▶ [Problem details]:
Print the lines in the listing below that fall between the line with "سينما آبل 13إنش (255, 1397)" and the line with "[اتمام الطلب] (26, 16)", those two lines included, exactly as they stand and with nothing else.

▶ [Task inputs]:

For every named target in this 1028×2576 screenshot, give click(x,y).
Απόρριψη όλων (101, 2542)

--

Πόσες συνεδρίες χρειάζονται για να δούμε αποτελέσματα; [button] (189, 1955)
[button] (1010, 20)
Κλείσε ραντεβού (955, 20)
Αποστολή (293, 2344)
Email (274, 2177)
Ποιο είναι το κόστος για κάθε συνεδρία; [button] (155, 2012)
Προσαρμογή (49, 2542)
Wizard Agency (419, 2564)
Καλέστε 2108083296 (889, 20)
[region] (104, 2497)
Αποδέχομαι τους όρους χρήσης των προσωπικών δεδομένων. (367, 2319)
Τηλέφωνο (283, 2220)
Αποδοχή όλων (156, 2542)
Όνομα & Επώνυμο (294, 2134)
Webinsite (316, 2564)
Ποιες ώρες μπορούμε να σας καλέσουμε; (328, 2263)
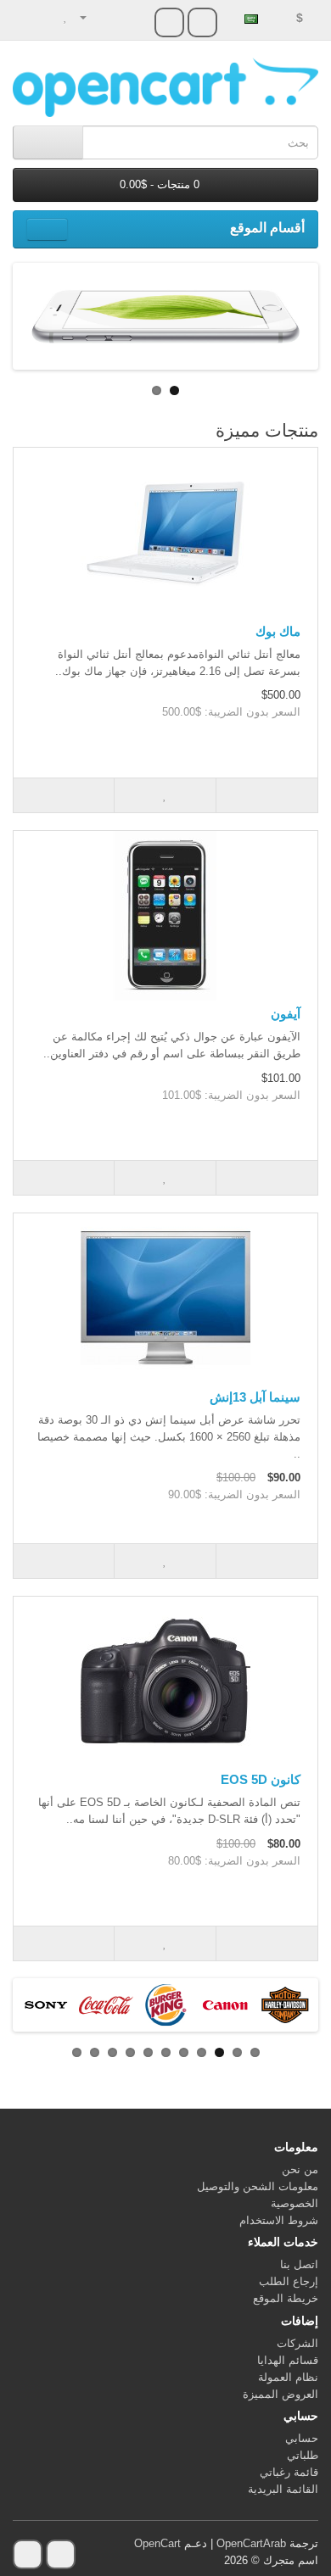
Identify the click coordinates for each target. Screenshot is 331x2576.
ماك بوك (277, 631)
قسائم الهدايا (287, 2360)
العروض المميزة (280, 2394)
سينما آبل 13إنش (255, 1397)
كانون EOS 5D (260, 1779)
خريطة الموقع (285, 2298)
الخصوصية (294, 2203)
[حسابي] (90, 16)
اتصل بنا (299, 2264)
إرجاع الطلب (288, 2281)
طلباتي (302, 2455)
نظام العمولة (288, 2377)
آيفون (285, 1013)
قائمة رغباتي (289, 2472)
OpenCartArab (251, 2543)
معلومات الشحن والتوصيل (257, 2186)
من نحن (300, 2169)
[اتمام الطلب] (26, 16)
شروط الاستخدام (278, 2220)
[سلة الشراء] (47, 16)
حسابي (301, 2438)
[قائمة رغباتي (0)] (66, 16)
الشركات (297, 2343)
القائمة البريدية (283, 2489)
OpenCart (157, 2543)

--

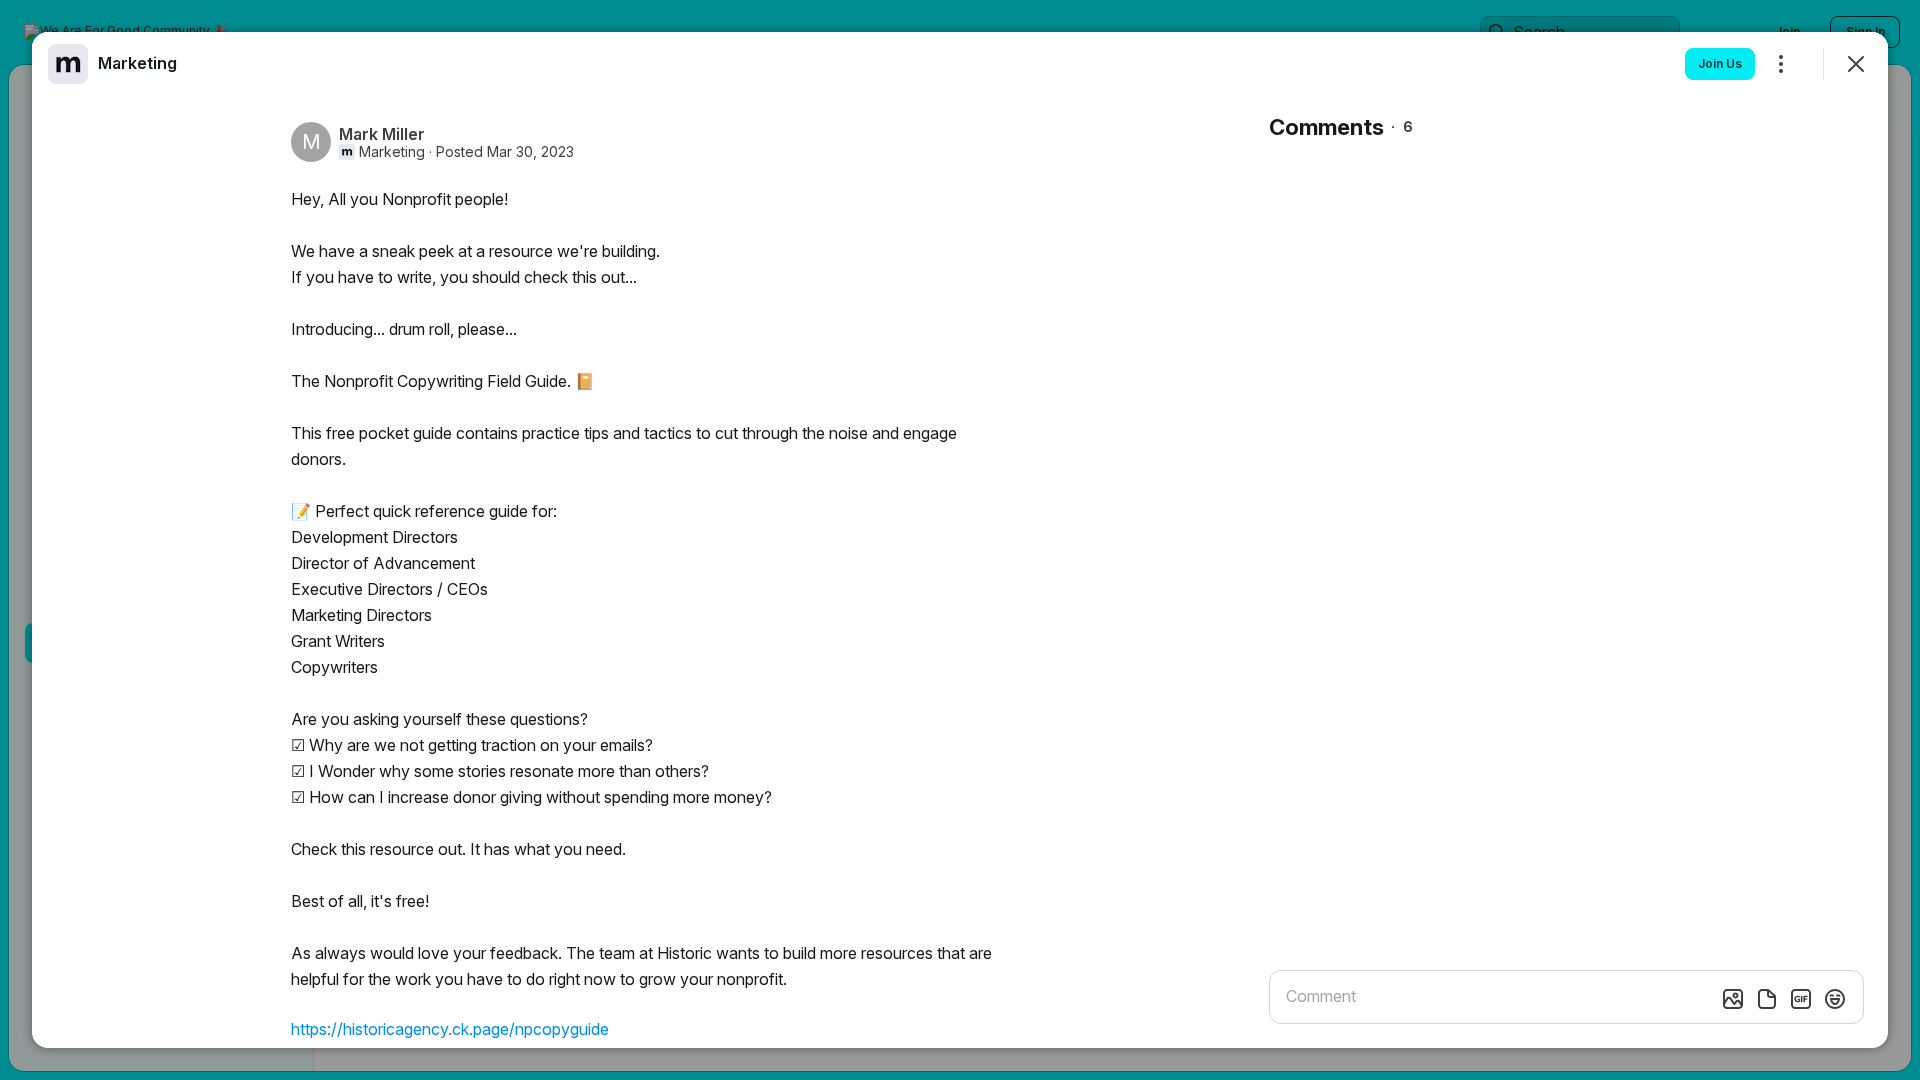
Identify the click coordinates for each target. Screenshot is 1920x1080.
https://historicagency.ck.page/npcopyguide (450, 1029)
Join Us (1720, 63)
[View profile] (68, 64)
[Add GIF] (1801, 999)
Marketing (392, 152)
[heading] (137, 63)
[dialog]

▶ [Written response]:
سينما آبل 13إنش (255, 1397)
كانون EOS 5D (260, 1779)
خريطة الموقع (285, 2298)
الخصوصية (294, 2203)
[حسابي] (90, 16)
اتصل بنا (299, 2264)
إرجاع الطلب (288, 2281)
طلباتي (302, 2455)
نظام العمولة (288, 2377)
آيفون (285, 1013)
قائمة رغباتي (289, 2472)
OpenCartArab (251, 2543)
معلومات الشحن والتوصيل (257, 2186)
من نحن (300, 2169)
[اتمام الطلب] (26, 16)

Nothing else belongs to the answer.